Work to complete =>
Below are records; copy every line among them that contains the word "bubble".

[Saved data entries]
[Start of section]

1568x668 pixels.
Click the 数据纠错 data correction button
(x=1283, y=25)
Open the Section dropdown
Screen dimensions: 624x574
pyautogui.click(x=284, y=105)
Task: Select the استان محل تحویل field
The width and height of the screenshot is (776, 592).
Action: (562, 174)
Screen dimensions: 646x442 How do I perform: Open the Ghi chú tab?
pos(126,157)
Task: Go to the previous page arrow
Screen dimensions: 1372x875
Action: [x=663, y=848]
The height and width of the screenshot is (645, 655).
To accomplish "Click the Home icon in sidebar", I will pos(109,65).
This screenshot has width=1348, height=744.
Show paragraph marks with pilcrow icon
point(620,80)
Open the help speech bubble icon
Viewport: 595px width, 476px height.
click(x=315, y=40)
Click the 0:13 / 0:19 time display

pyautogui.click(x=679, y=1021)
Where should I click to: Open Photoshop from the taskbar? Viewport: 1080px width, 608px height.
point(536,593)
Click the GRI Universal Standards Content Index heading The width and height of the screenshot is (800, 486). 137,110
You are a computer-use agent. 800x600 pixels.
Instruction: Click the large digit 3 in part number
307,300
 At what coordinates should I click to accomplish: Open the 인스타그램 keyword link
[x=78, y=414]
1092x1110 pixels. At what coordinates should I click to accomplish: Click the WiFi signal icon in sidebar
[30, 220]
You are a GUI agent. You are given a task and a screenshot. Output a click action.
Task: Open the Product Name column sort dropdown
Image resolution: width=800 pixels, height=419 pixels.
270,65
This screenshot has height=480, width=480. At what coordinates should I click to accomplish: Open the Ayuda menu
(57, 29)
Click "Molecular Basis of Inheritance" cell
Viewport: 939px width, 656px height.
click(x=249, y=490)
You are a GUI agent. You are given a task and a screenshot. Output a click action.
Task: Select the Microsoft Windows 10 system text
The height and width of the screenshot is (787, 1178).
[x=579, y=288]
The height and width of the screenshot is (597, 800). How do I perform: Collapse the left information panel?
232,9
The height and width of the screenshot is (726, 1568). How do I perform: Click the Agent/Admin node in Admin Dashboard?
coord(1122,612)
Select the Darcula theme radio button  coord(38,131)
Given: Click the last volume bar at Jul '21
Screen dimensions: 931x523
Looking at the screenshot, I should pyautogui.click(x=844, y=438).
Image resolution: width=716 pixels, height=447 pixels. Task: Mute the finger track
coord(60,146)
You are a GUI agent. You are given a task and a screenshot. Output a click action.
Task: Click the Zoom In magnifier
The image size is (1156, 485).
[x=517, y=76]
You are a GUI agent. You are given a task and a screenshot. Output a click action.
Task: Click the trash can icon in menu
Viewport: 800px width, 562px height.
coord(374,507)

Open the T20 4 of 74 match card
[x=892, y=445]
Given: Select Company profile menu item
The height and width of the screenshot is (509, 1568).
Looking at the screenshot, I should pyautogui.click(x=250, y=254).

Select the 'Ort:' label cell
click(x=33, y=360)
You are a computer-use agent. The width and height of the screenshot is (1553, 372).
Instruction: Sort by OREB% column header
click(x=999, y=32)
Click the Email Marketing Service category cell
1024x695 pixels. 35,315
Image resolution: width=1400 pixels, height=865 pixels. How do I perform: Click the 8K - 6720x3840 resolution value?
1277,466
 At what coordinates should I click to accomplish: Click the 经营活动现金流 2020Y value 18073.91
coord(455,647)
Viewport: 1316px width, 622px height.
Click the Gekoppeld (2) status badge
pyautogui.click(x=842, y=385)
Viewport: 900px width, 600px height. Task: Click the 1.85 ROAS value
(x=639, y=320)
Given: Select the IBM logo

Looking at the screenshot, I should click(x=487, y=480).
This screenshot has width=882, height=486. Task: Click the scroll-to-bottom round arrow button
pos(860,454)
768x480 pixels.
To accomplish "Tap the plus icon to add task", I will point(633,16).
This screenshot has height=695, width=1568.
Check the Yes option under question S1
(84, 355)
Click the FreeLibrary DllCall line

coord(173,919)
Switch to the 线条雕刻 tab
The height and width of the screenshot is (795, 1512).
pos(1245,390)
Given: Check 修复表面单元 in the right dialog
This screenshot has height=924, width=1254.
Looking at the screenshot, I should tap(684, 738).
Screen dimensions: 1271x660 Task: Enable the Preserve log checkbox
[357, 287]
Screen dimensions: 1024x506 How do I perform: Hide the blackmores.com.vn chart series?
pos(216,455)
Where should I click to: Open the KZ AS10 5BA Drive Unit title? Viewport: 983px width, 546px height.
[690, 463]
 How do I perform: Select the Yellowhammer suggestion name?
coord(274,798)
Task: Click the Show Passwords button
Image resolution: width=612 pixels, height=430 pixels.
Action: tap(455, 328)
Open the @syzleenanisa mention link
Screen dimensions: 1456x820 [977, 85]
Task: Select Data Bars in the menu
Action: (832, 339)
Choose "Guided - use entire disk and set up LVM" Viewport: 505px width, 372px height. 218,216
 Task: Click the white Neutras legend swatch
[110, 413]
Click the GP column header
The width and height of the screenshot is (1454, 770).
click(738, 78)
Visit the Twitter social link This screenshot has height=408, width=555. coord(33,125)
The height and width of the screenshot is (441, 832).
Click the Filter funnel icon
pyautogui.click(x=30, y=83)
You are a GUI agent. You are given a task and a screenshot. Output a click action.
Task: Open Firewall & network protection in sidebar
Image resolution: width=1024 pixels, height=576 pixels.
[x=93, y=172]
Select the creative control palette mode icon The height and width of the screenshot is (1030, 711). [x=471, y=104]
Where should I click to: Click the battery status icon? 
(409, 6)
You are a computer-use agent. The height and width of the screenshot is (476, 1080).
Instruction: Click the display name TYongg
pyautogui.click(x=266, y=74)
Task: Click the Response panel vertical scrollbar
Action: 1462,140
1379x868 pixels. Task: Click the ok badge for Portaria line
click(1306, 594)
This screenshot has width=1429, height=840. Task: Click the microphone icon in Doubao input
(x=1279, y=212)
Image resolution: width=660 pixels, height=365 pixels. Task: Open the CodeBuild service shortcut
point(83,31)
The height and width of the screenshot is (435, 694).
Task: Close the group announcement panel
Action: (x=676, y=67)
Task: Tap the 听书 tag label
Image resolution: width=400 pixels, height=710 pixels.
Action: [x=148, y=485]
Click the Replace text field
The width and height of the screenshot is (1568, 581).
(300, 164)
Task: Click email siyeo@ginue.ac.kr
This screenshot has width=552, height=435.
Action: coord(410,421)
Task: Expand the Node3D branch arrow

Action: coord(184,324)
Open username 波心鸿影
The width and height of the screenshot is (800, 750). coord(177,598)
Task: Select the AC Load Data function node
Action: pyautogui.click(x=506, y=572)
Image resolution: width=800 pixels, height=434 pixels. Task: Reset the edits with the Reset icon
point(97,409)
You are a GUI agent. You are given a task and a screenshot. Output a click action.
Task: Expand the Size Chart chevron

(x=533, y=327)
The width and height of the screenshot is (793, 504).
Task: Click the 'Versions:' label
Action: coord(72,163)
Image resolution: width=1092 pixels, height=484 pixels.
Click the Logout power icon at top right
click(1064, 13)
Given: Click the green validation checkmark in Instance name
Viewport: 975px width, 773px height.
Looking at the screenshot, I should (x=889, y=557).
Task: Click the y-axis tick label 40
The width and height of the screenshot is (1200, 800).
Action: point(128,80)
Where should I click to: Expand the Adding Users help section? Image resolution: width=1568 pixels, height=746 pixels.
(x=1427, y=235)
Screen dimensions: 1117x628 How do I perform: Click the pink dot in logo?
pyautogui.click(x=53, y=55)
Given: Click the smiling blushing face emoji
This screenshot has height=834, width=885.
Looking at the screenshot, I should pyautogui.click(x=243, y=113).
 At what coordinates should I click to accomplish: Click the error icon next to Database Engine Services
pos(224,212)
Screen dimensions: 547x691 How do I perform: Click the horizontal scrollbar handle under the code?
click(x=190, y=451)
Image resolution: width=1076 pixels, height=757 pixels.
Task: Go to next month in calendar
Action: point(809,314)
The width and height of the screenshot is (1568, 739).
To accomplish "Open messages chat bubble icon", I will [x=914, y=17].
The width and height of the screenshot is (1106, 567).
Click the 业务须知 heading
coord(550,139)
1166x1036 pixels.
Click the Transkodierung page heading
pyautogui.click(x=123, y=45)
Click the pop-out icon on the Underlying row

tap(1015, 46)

[End of section]

Task output =>
Open the help speech bubble icon
To accomplish "Open messages chat bubble icon", I will [x=914, y=17].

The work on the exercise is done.